In its original iteration as Seaweed (1898), Ellis’ first novel – her own “sex bomb,” as she discussed it in a letter to her friend Edward Carpenter – was accidentally swept up in the furore and subsequent censorship for obscenity of her husband Havelock Ellis’ Sexual Inversion (1897) and suppressed. The trial, and the potential for exposure as a queer woman, deeply affected Edith Ellis, who had provided ‘Case XXXVI.—Miss H., aged 30’ for her husband’s book.
Seaweed, and Kit’s Woman, are also significant for their subject matter, “which in many ways anticipates, and quite possibly inspired, D.H. Lawrence’s Lady Chatterley’s Lover, another famously censored and suppressed book” (Wallace, 2008). Following her 1907 revisions, which toned down Kit’s coarseness and removed a number of “erotically charged passages,” Ellis would revise it again for the American market as Steve’s Woman, “eliminating much of the Cornish dialect”; it also had a theatrical iteration as “a four-act play that received a special performance at the Court Theatre with Beryl Faber playing the leading role” (ibid). Finally, a popular, paperback edition of Kit’s Woman was published posthumously in 1916, possibly to help clear the debts Ellis had left.

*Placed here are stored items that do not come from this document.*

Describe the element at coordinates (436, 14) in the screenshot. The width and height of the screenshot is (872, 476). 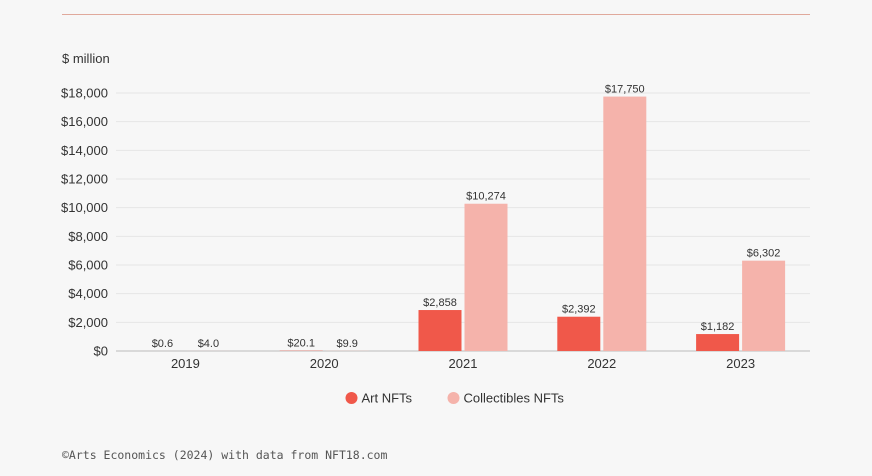
I see `top-divider` at that location.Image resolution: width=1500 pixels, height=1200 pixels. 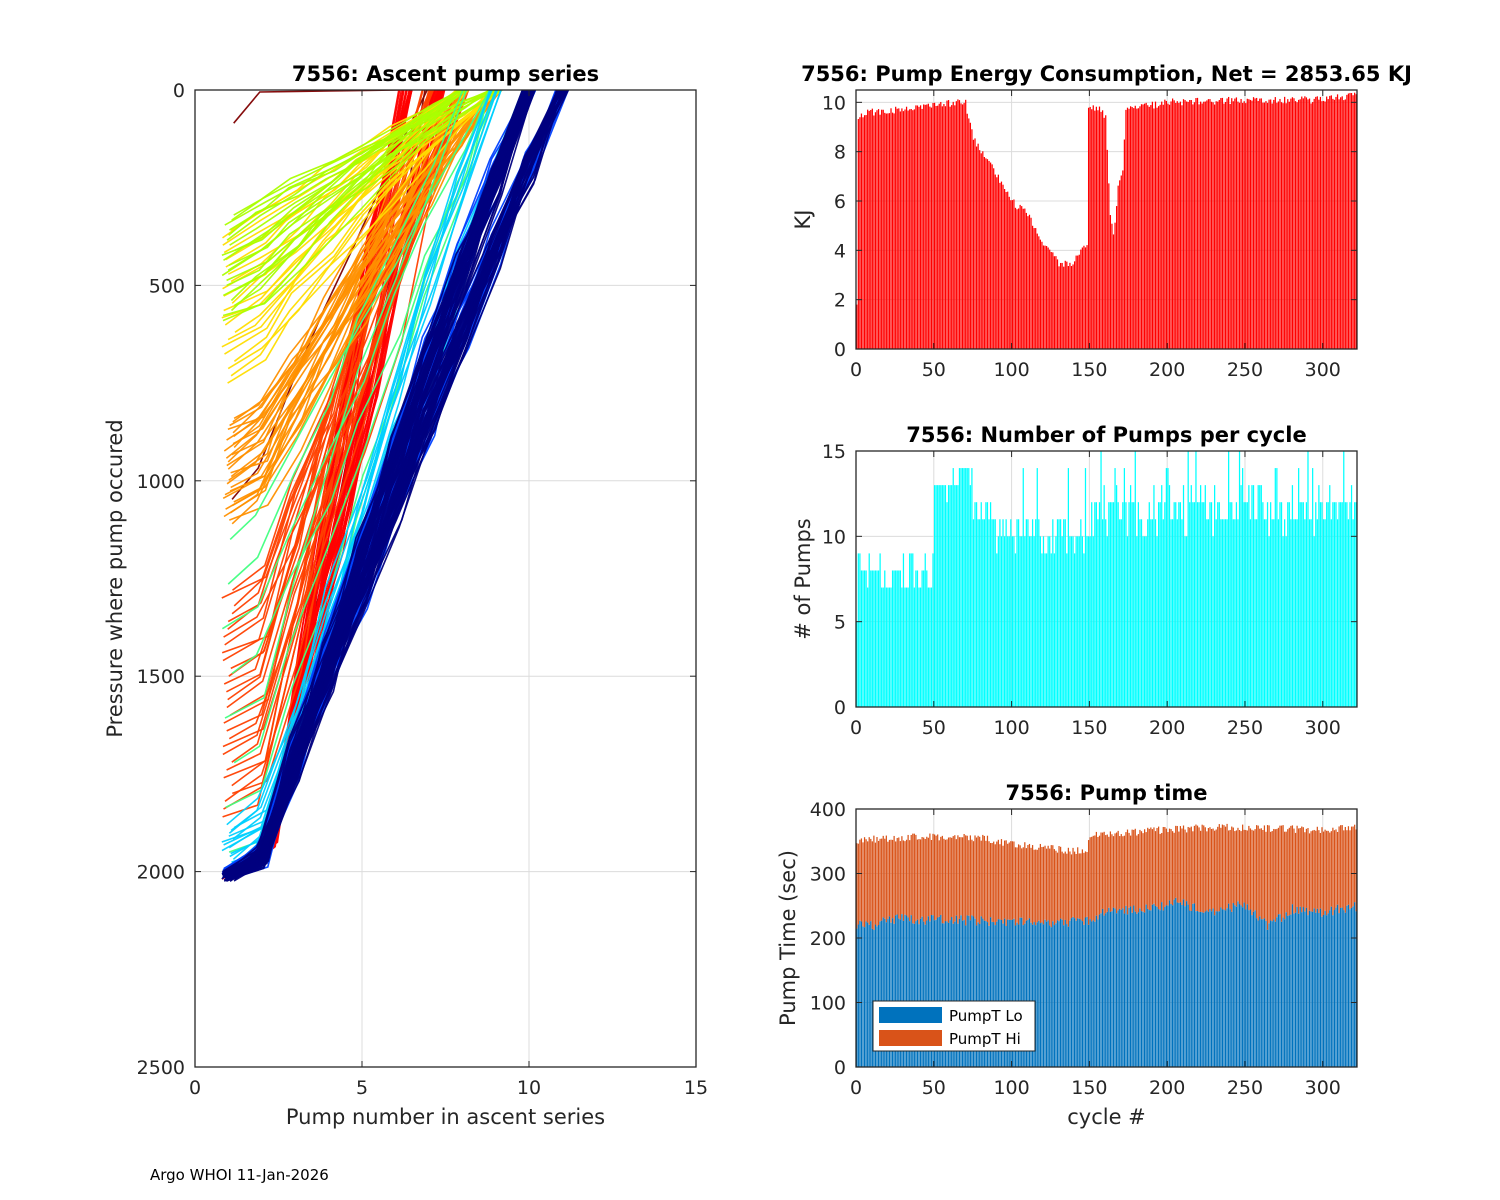 What do you see at coordinates (446, 74) in the screenshot?
I see `chart-title: 7556: Ascent pump series` at bounding box center [446, 74].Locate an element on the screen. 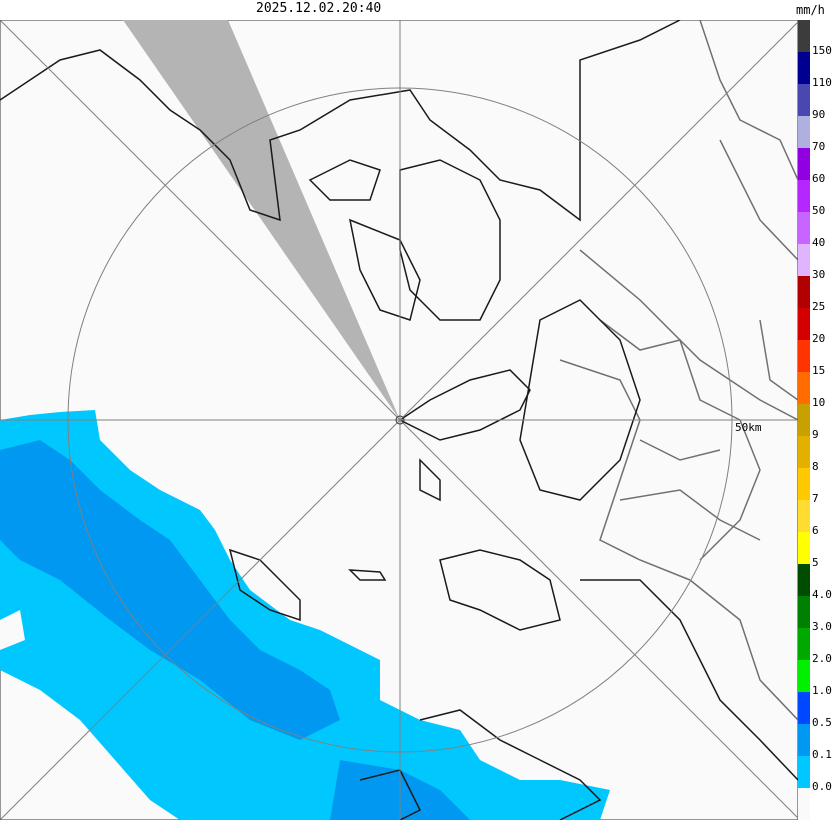 The width and height of the screenshot is (835, 820). legend-label: 10 is located at coordinates (819, 402).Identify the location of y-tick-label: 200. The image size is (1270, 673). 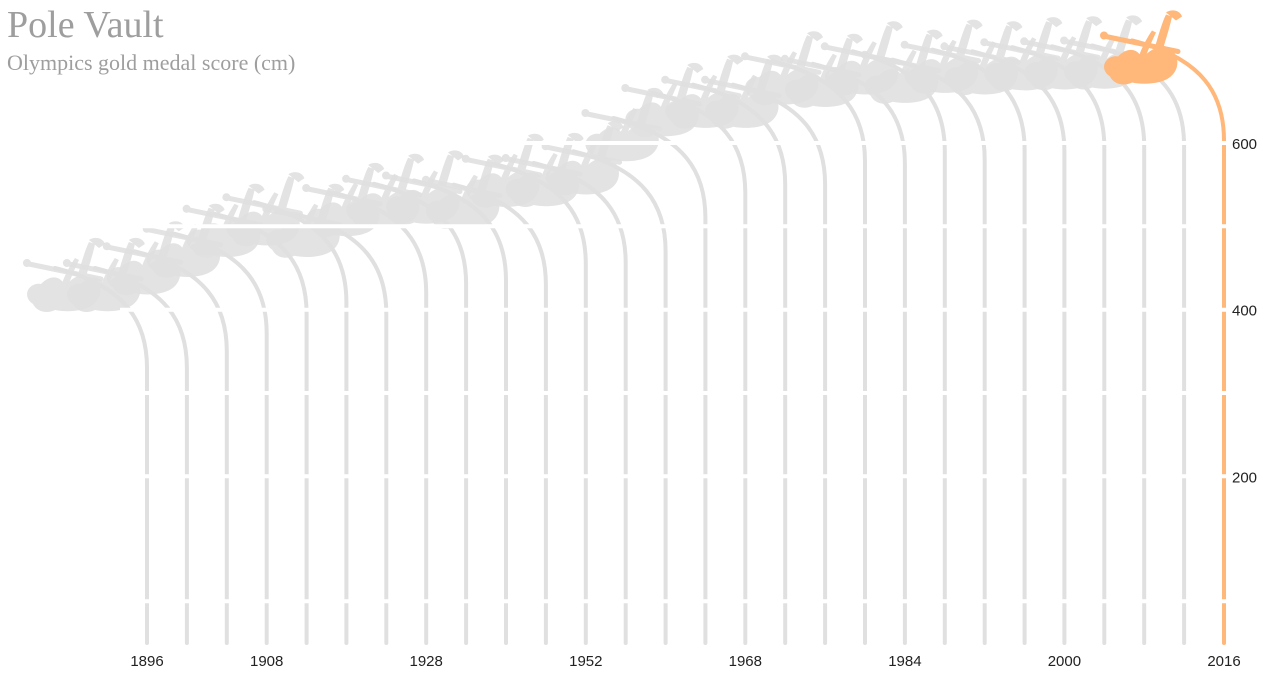
(1244, 478).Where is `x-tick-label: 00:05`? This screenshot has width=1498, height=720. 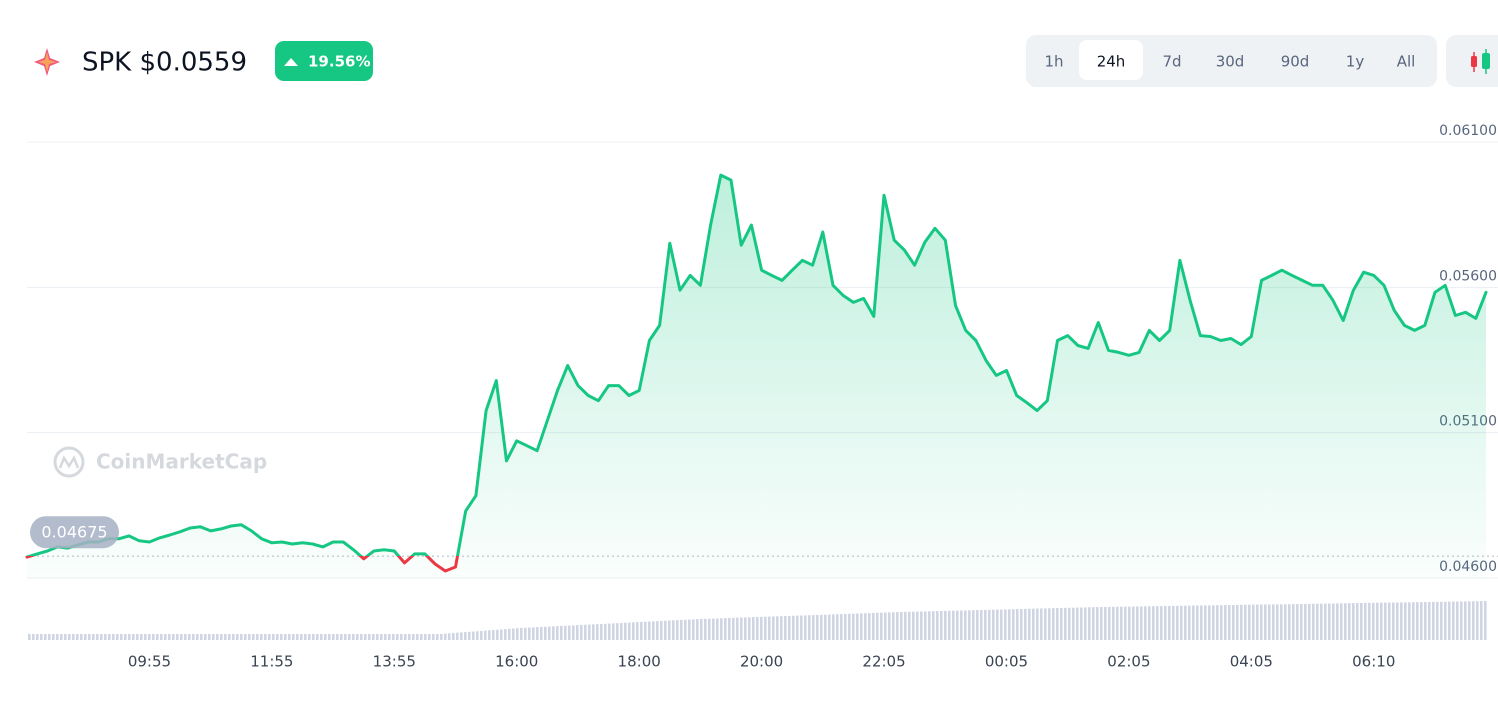
x-tick-label: 00:05 is located at coordinates (1006, 662).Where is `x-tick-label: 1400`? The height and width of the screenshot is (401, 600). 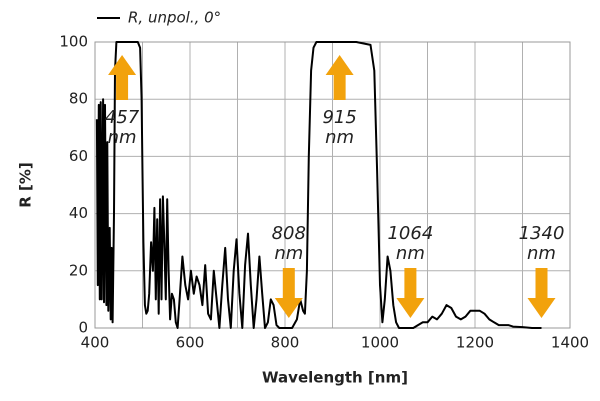 x-tick-label: 1400 is located at coordinates (570, 343).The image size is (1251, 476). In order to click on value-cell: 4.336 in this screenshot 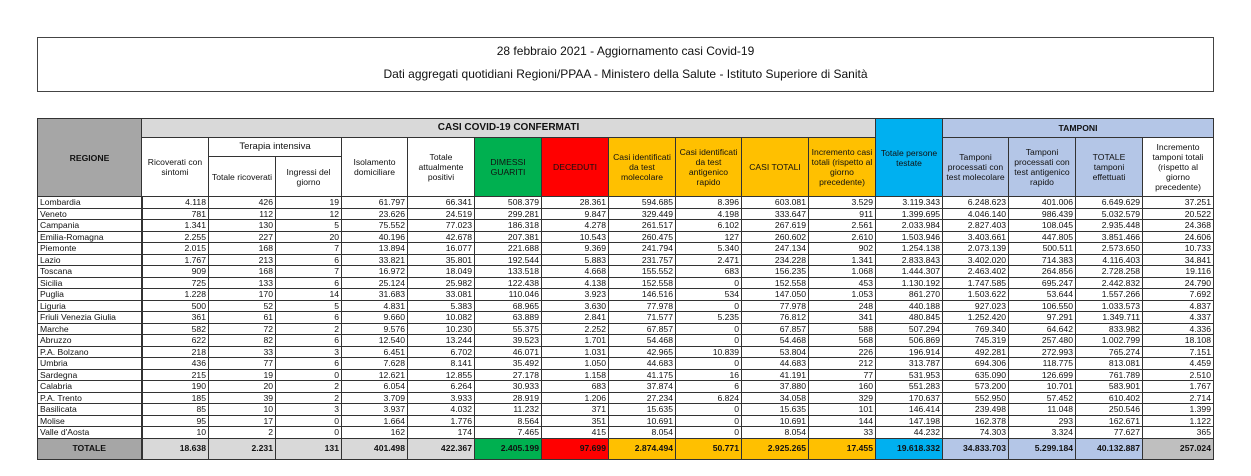, I will do `click(1178, 328)`.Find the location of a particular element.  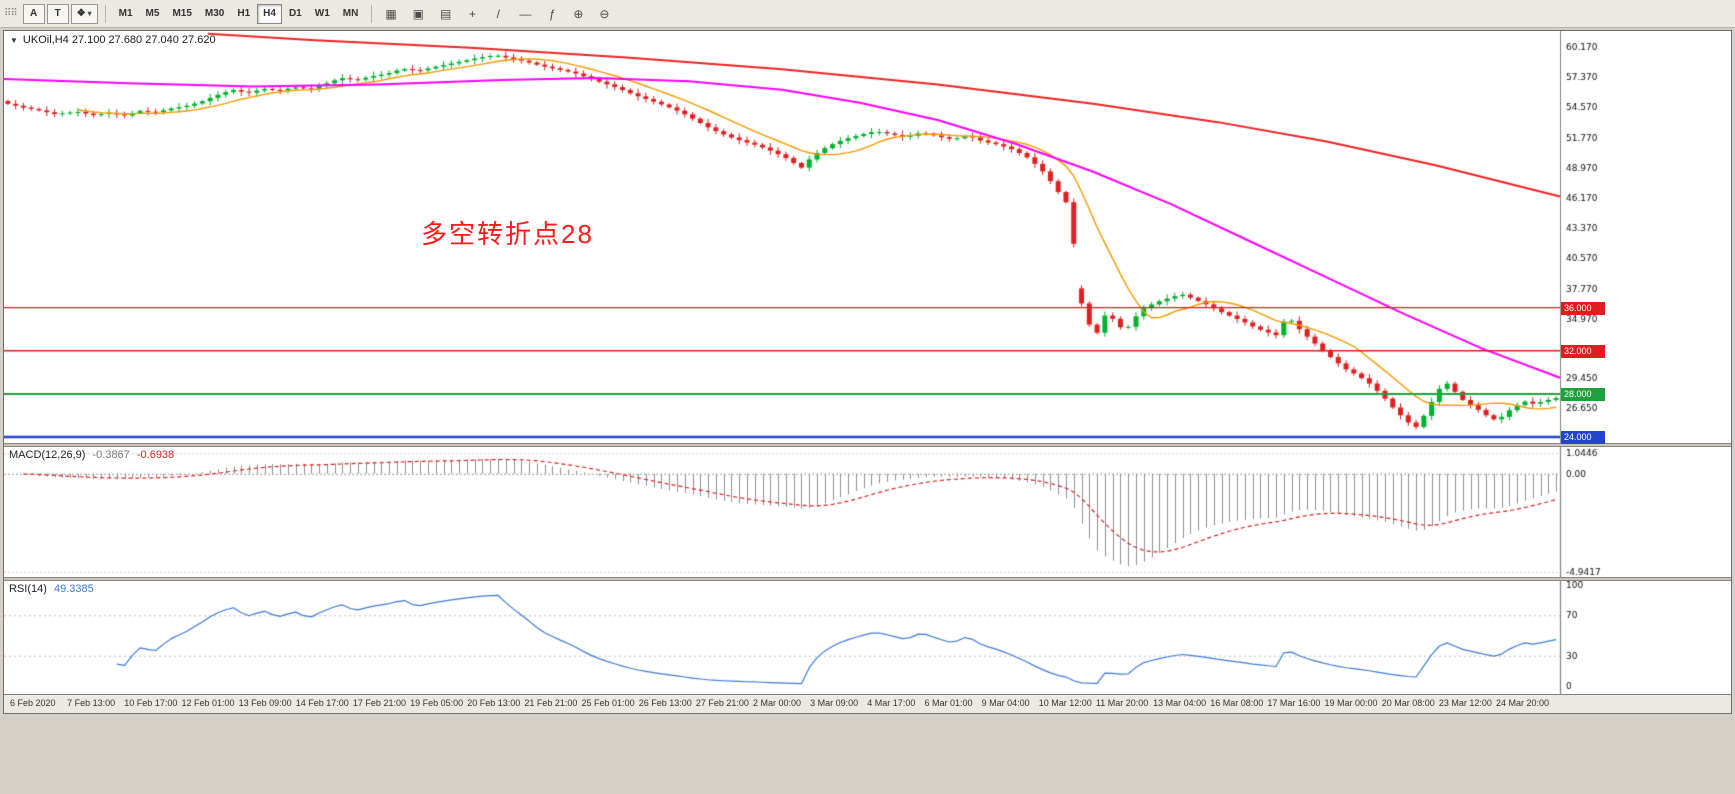

symbol-ohlc-text: UKOil,H4 27.100 27.680 27.040 27.620 is located at coordinates (119, 40).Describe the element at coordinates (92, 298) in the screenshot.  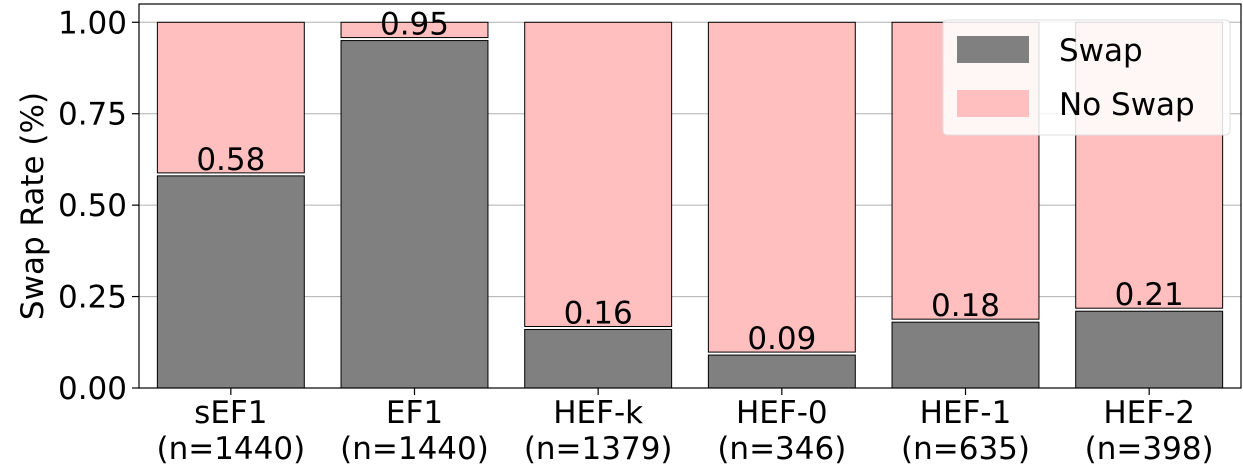
I see `y-tick-label-1: 0.25` at that location.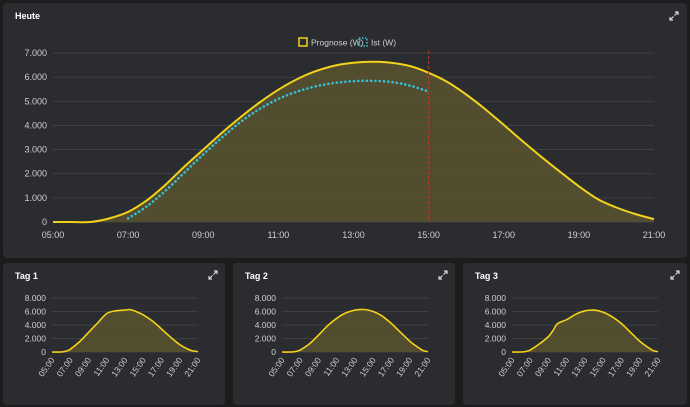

Edith Mary Oldham Ellis (née Lees; 1861–1916), known professionally as Mrs Havelock Ellis, was an author and lecturer embedded in the overlapping progressive circles of fin de siècle England. A ‘New Woman’, she was a feminist and socialist, a one-time vegetarian and an advocate of eugenics, as well as, briefly, secretary of The Fellowship of the New Life (a precursor to the Fabian Society). Ellis was gregarious and well-networked across radical groups, publishing and lecturing in the UK and US, but with strong ties to Cornwall, where she farmed and made her home (the Ellises sought a different conjugal formation based on shared values and comradeship rather than sexual attraction; they had separate incomes and residences). Ellis bought a number of cottages at Carbis Bay and renovated them for tenants, alongside keeping animals on a free hold. As well as an invert, she described herself as: “a farmer, lodging-house keeper, novelist, dramatist, and observer.”
Jo-Ann Wallace (2008) ‘The Very First Lady Chatterley? Mrs. Havelock Ellis’s Seaweed,’ English Literature in Transition, 1880-1920, 51: 2, pp. 123-137.
Author ELLIS, Mrs Havelock [née LEES, Edith Mary Oldham]; [THOMAS, Antony Charles].
Date 1907
Publisher London: Alston Rivers, Ltd.